There was an interesting question on our forums in regards to how many nodes we support and what are the limitation http://www.gridgainsystems.com/jiveforums/thread.jspa?threadID=168
. Here's a good answer that was provided with some of my own addition...
First of all, we need do differentiate between Communication and Discovery functionality in GridGain.
Number of nodes really matters for Discovery and I don't think there is a limit - it's a matter of proper configuration. If you use the default GridMulticastDiscoverySpi, then it's really light weight and configuration tweaking would involve mostly setting appropriate heartbeat interval.
However, I think users should be careful when choosing the appropriate split size (most likely you are not going to be splitting your grid task into 100s of thousands of jobs - unless it is a mobile grid computing). To choose appropriate split size you should take into consideration that every job will be sent to remote node and there is communication overhead. So if your job execution time becomes comparable to communication overhead, you probably should not split any further.

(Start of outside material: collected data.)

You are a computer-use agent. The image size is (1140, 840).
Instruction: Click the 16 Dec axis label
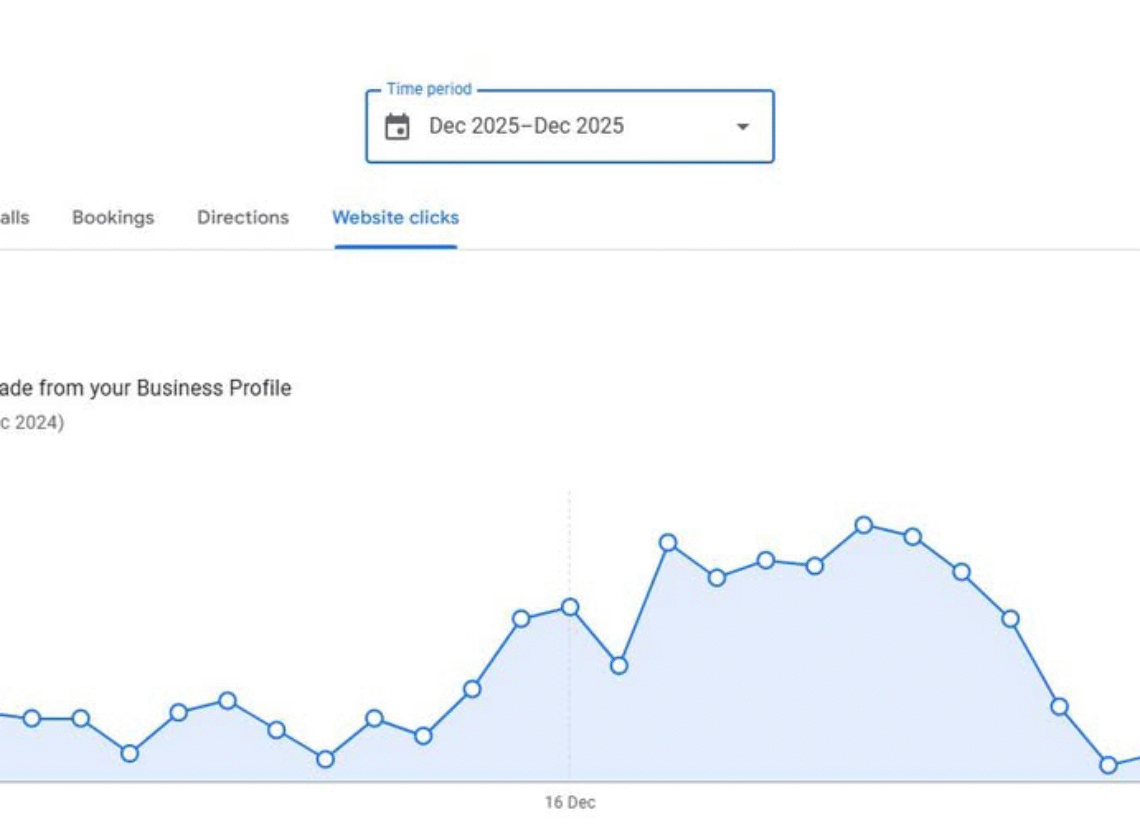pos(570,803)
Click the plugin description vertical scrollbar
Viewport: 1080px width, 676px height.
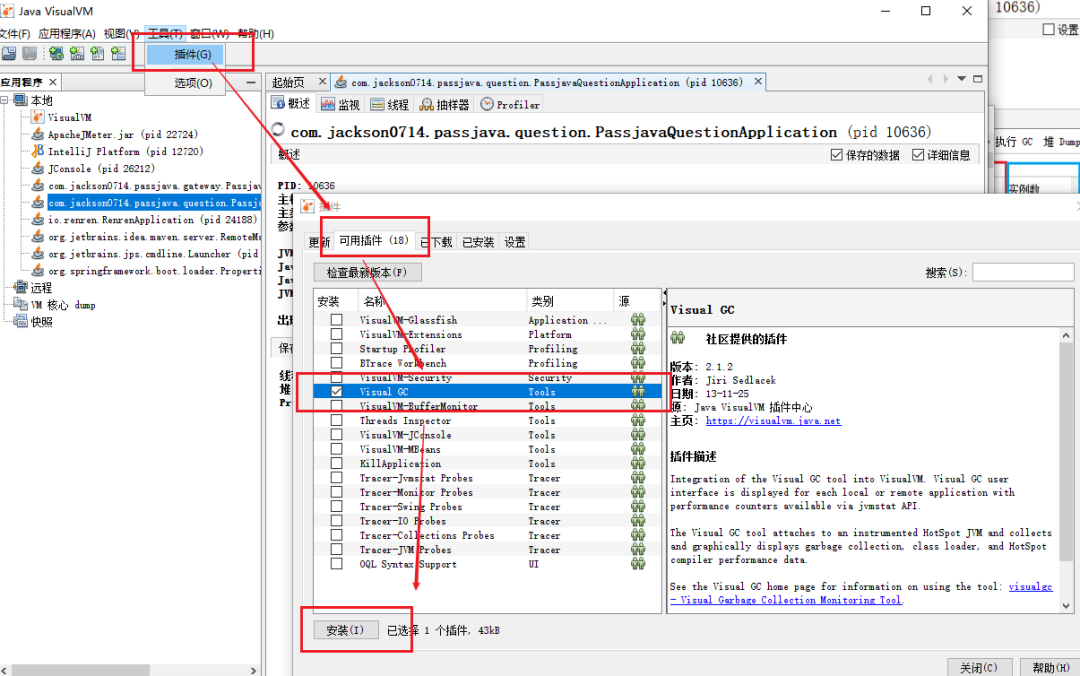(1066, 471)
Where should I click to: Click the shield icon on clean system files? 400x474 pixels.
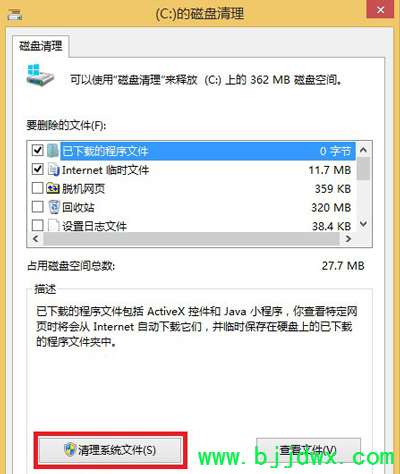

For example, let's say you have 1000 nodes in your cluster but your ideal task split size is 50. You would execute your task, splitting it into 50 jobs, but assigning them to different nodes every time (using random load balancer shipped with GridGain 2.0). This would provide the fastest performance (optimal split size) and the best scalability (using all nodes in the grid allows for best load distribution and failover possibilities).